How do I tie a table to a value (for example an ID) in SQL?

These are actually two questions relating to an online bookstore.
I have a table for customers in SQL, and it has all this customer info, including a customer ID. Then I have a table full of books on sale. Lastly, I have a table for a shopping cart.
Now the shopping cart is going to be a table very similar to the books table, only it will have less items since it'll contain some subset of the book table's contents.
I want the entire cart to be tied to a single customer's ID, and I want every entry in that cart to come directly from the Books table.
How to I go about defining such a table, I mean what statements do I need?
As it is, I'm confused about the issue, because the entire cart table essentially an attribute of a single customer, but I have no idea how to represent that in SQL. I want to be able to look up the cart table using the customer ID, basically.
Any help would be greatly appreciated.
You basically need these four tables:
create table books (book_id int, name varchar(200), author(200));
create table customers (customer_id int, name varchar(200));
create table carts (cart_id int, customer_id int);
create table cart_details (cart_id int, line_number int, book_id int, qty int, price numeric(18,2));
In essence, you will store objects like this:
Books into books table
Customers into customers table
Carts into carts and cart_details table. carts will represent a cart for a certain customer, and cart_details will represent cart's content.
Whenever you want to retrieve a cart corresponding to a certain customer you can just do:
select * from carts inner join customers using (customer_id);
If you also want cart's detail you can do:
select * from carts
inner join cart_details using (cart_id)
inner join customers using (customer_id)
;
Note: Tried to write examples in a as general as possible SQL syntax since you didn't provide the RDBMS you are using. Also, left out on purpose all details related to primary and foreign keys so you can understand tables and their attributes first.
You could address this by creating a CustomerCart table that references the Customer and Book tables. It could have a format like the following (I'm making this as non-implementation-specific as possible, partly because you haven't indicated what RDBMS you're using):
Composite primary key consisting of CustomerId + a CartId (allows a Customer to have multiple / saved / historical carts)
BookId (each record then represents an instance of a book from the catalog being added to a customer's cart)

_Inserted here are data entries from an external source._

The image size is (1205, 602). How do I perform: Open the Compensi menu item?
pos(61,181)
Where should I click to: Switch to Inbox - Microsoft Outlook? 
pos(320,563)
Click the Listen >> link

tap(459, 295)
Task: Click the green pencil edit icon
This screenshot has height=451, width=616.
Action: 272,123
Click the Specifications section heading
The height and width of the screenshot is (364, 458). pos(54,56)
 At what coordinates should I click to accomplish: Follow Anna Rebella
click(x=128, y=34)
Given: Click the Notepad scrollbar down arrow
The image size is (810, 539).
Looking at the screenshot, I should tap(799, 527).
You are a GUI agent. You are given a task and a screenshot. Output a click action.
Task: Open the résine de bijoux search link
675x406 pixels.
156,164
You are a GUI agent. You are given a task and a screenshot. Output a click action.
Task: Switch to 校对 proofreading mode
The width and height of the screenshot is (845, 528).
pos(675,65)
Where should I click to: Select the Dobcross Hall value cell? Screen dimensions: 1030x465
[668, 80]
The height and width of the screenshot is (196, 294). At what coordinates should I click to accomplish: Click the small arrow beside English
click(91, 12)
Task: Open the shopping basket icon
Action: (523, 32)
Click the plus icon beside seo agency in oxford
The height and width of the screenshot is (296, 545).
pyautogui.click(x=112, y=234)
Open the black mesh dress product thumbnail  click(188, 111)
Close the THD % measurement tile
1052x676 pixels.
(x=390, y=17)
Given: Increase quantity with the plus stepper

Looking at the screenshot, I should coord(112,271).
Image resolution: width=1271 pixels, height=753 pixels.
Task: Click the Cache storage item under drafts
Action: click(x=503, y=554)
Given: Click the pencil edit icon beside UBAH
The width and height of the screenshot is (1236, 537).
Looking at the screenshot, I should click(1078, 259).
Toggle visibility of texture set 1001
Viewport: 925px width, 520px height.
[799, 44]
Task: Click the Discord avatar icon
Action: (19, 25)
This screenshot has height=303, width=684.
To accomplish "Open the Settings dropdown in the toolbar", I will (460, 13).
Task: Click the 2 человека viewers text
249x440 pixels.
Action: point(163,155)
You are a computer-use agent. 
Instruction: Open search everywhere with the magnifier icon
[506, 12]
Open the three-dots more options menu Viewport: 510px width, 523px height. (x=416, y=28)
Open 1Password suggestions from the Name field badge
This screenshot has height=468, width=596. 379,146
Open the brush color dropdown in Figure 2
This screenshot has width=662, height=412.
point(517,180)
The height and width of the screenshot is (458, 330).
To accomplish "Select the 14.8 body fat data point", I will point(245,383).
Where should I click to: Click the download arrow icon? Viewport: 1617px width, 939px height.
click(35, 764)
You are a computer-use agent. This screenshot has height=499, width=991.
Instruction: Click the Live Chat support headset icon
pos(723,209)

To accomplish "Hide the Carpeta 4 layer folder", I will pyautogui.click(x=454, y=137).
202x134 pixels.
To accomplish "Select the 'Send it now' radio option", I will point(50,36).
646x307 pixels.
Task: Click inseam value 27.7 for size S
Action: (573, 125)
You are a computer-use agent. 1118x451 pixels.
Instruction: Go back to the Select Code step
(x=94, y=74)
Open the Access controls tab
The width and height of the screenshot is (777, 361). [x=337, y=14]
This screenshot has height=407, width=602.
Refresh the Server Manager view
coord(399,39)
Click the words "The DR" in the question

Measures, such as Quantity, that relate to the instance of the given book in the given customer's cart
Think of your problem like this... one customer can have many books in their shopping cart, and one book can exist in many customers' shopping carts, so you have a many-to-many relationship.
With this in mind, the way to handle this problem is create a table that tracks the associations between customers and books, including any other information that is relevant.
create table shopping_cart (
customerId int,
bookId int,
quantity int,
etc...
)
It depends on the functionality you want to support with a cart.
The easiest would be to create a cart table with BookID and CustomerID. However if a customer or book is ever removed; you will, though cascade deletes if allowed, automatically remove something from someone's cart... or remove all their cart items for a person if the person is removed... do you want that to happen? If not then you need to keep all book and customer information in the cart.
Secondly, do you want to keep record of everything they've purchased over time in a "Cart" do you want them to be able to checkout with a subset of items in their cart? Is the life of the cart their visit to the site, or would the items remain months/years after they come back?
The answers to these types of questions determine the appropriate design.